Have you ever encountered some of the old toys you used to play with as a kid and were sent into a full-fledged flashback of nostalgia?
Lawrence Morin, the owner of a small, online business called The Toy Time Machine works to collect vintage toys that will have that effect on his buyers.
“Toys aren’t just for kids anymore,” he says.
This retail business offers hard-to-find collectables, statues and prop replicas, and toys from as early as the 1980s. And since the business is a one-man show, Morin’s contribution is what drives his sales. The business strives on Morin’s ability to buy vintage toys online, from flea markets or from garage sales at discounted prices. He then resells them to buyers at their appropriate prices depending on condition, age and demand.

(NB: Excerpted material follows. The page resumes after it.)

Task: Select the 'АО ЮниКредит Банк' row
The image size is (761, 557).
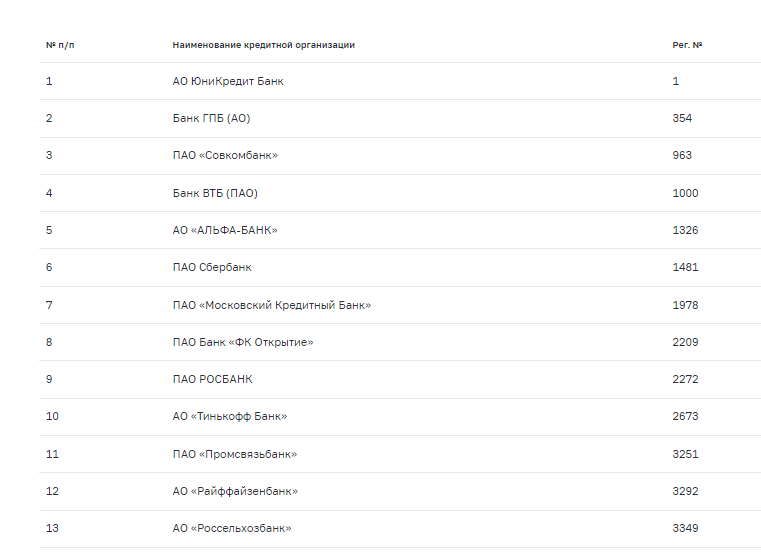Action: (x=228, y=81)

The Toy Time Machine stemmed from Morin’s love for toys and comics.
“Years ago I started trading and selling pieces so that I could acquire more pieces for my own collection,” he says. “I started buying full collections and then selling what I didn’t need on Kijiji and other resell sites.”
The business officially took off in 2013 when Morin discovered the Ottawa Geek Market, a small local convention that takes place every year, and business has been soaring ever since.
Following his first appearance at the Ottawa Geek Market, Morin then went on to have a space at the Ottawa Comiccon, Montreal Comiccon and most recently, Fan Expo in Toronto.
Morin says one of the hardest things for him is to continue to restock on quality collectables for the several events he participates in because often times the events are only weeks apart from each other.
But Morin doesn’t solely do business through big conventions. He will also allow customers to commission him to track down hard-to-find toys.
“I’ve known [Lawrence] for almost ten years,” says Derick Fage, a fan of The Toy Time Machine. “He’s a great guy.”
He says that he was almost in tears when Morin found him the mini Mastermind board game that he used to play with his brother in the 70s.
“And [Lawrence] got The Simon for my daughter and we keep it at the cottage and my kids love it,” says Fage.
But Morin isn’t stopping there. He has big plans for the future of his business.
He says he doesn’t foresee opening a storefront anytime soon as the retail market is risky, but he does plan to continue growing his presence online and at all the major conventions.
“Eventually I’d like to make a large step into the American market, while staying proudly Canadian,” says Morin.